* What is expected: Examine the material below. Gather every line in which the string "will" appears.

* Given entries:
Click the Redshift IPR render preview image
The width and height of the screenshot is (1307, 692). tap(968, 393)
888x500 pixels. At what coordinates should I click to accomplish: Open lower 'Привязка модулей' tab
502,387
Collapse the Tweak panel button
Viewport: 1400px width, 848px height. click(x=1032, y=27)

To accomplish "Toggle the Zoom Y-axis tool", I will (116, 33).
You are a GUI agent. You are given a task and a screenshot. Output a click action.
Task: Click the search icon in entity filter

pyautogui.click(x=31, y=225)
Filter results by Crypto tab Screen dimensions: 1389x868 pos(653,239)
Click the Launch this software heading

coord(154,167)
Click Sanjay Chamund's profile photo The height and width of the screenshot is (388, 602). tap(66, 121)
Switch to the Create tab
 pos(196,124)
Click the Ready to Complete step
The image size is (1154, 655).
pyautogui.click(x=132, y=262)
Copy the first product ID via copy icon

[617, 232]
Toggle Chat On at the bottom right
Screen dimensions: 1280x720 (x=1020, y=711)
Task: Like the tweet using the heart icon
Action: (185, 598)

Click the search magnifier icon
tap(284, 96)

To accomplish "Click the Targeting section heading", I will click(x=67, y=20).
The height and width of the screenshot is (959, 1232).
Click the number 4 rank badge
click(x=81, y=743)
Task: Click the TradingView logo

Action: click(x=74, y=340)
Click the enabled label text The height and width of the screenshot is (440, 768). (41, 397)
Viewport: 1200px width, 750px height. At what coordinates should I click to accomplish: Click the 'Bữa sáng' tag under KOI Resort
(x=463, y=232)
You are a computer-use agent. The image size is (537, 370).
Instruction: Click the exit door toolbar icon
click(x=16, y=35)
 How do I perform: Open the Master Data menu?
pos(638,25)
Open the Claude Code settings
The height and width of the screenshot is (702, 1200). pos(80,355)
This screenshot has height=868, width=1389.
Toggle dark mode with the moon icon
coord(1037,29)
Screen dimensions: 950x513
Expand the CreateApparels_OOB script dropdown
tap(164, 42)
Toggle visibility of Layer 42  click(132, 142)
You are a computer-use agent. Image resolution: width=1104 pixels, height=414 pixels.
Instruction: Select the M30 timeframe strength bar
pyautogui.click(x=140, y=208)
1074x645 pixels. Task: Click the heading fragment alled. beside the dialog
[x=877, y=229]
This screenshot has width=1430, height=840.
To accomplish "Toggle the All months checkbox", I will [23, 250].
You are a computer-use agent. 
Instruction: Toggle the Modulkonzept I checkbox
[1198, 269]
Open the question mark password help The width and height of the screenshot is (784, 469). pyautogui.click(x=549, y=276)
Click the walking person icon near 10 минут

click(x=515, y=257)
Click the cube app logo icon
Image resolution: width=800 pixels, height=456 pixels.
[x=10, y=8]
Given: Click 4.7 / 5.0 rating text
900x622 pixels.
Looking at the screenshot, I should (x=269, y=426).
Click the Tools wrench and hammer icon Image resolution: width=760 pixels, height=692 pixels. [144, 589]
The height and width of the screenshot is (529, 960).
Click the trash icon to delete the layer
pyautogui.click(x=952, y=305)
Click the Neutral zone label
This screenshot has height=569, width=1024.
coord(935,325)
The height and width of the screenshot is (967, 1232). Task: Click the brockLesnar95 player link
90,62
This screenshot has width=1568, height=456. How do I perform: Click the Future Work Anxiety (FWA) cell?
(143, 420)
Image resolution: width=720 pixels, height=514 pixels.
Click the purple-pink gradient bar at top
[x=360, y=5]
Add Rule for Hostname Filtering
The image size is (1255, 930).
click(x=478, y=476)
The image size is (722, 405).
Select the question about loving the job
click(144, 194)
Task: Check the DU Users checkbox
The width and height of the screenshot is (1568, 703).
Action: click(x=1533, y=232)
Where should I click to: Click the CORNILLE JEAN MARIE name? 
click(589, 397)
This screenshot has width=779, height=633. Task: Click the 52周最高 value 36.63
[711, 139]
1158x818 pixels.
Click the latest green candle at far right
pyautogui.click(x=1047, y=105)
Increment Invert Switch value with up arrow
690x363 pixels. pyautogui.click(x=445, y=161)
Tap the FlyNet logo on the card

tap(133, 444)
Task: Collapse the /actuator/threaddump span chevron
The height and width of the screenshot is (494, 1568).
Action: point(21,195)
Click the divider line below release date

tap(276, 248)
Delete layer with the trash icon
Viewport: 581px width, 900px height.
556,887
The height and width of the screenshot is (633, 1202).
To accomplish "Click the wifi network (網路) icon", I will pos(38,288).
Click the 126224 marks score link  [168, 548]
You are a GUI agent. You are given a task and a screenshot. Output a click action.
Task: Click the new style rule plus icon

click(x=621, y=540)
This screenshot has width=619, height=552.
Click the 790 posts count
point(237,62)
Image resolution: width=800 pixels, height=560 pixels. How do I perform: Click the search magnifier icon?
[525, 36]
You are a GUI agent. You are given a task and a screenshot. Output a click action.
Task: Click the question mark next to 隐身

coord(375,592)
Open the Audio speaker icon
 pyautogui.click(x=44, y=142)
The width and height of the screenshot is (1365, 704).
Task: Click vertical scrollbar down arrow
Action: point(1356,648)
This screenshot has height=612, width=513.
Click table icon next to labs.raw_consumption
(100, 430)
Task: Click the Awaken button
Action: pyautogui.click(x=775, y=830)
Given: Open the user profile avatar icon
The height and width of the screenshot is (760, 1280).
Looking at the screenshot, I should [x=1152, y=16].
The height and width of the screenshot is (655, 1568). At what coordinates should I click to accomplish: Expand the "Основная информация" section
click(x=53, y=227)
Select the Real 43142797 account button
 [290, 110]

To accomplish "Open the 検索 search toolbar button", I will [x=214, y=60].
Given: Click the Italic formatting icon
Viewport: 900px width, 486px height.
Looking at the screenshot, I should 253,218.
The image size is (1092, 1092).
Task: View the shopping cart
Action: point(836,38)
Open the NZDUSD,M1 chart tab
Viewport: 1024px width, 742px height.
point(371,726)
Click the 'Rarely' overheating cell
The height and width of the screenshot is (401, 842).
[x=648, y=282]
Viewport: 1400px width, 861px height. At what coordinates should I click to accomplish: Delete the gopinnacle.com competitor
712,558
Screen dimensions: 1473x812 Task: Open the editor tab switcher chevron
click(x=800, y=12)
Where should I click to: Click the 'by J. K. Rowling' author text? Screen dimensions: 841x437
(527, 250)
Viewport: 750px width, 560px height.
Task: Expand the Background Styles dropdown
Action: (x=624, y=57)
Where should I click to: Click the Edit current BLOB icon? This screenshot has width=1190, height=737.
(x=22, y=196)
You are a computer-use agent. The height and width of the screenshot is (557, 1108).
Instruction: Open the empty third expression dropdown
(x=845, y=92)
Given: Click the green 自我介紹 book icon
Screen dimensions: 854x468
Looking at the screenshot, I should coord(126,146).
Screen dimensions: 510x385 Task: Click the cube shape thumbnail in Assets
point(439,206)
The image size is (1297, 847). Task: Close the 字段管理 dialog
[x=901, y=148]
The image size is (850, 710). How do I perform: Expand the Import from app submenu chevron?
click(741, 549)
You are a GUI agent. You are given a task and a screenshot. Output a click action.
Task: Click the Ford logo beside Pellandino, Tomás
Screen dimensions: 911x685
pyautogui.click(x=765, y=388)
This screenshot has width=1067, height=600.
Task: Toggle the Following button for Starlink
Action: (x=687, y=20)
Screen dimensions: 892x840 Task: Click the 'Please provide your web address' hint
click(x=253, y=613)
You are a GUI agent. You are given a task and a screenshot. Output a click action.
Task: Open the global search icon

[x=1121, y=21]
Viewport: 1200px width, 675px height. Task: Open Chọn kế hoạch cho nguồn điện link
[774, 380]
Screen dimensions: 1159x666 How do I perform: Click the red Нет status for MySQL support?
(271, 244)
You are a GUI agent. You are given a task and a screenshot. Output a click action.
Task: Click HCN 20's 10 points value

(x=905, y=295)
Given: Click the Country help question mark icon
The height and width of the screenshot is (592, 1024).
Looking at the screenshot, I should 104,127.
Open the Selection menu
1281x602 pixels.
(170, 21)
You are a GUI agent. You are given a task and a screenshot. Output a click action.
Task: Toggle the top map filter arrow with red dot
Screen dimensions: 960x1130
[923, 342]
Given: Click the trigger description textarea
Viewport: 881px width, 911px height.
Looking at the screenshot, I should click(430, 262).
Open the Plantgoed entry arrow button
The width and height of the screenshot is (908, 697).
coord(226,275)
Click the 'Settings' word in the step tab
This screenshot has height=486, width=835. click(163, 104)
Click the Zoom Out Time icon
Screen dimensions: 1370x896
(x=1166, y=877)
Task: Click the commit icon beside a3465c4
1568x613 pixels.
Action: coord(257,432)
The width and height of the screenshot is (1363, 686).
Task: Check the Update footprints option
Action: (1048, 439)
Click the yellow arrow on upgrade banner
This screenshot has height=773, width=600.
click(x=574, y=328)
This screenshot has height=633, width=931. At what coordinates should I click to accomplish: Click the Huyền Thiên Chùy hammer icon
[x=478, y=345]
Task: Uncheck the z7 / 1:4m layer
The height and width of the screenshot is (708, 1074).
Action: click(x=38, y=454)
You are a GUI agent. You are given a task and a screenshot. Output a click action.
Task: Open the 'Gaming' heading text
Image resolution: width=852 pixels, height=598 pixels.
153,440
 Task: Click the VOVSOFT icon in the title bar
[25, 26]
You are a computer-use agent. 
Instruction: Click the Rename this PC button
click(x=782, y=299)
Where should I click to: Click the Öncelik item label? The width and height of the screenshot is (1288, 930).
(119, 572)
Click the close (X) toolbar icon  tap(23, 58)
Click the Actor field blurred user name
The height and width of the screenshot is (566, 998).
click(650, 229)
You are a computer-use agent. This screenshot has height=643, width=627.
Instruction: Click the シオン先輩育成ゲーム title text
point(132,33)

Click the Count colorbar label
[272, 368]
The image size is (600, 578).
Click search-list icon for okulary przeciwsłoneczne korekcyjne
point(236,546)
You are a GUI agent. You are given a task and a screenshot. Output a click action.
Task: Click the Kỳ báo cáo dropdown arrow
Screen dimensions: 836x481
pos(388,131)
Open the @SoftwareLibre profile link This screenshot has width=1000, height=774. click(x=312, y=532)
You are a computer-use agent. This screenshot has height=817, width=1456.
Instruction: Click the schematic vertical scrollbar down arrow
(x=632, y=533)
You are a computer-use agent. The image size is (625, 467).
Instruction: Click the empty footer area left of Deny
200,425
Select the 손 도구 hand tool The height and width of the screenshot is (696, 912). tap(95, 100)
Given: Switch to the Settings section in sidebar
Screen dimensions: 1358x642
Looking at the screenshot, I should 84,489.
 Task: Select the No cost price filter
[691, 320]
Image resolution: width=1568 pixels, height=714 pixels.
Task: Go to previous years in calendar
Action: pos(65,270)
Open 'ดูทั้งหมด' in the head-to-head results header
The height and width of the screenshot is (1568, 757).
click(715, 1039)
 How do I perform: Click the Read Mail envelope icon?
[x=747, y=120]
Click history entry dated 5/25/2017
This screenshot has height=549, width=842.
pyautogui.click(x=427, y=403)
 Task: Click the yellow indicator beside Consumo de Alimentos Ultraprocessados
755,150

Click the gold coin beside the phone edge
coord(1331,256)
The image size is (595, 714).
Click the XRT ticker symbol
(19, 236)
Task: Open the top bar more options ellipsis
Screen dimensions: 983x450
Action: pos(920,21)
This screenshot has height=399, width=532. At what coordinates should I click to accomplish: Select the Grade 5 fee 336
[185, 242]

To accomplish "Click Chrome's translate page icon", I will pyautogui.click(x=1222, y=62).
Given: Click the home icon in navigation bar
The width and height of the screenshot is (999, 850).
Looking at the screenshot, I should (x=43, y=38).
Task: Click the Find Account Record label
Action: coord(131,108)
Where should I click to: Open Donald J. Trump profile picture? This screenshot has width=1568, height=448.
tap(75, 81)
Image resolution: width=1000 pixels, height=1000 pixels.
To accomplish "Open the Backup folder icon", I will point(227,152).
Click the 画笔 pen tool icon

* Exercise output:
To accomplish "Toggle the Zoom Y-axis tool", I will (116, 33).
To accomplish "Click the Targeting section heading", I will click(x=67, y=20).
To accomplish "Toggle the All months checkbox", I will [23, 250].
To accomplish "Click the wifi network (網路) icon", I will pos(38,288).
To accomplish "Open the 検索 search toolbar button", I will [x=214, y=60].
To accomplish "Click Chrome's translate page icon", I will pyautogui.click(x=1222, y=62).
To accomplish "Open the Backup folder icon", I will point(227,152).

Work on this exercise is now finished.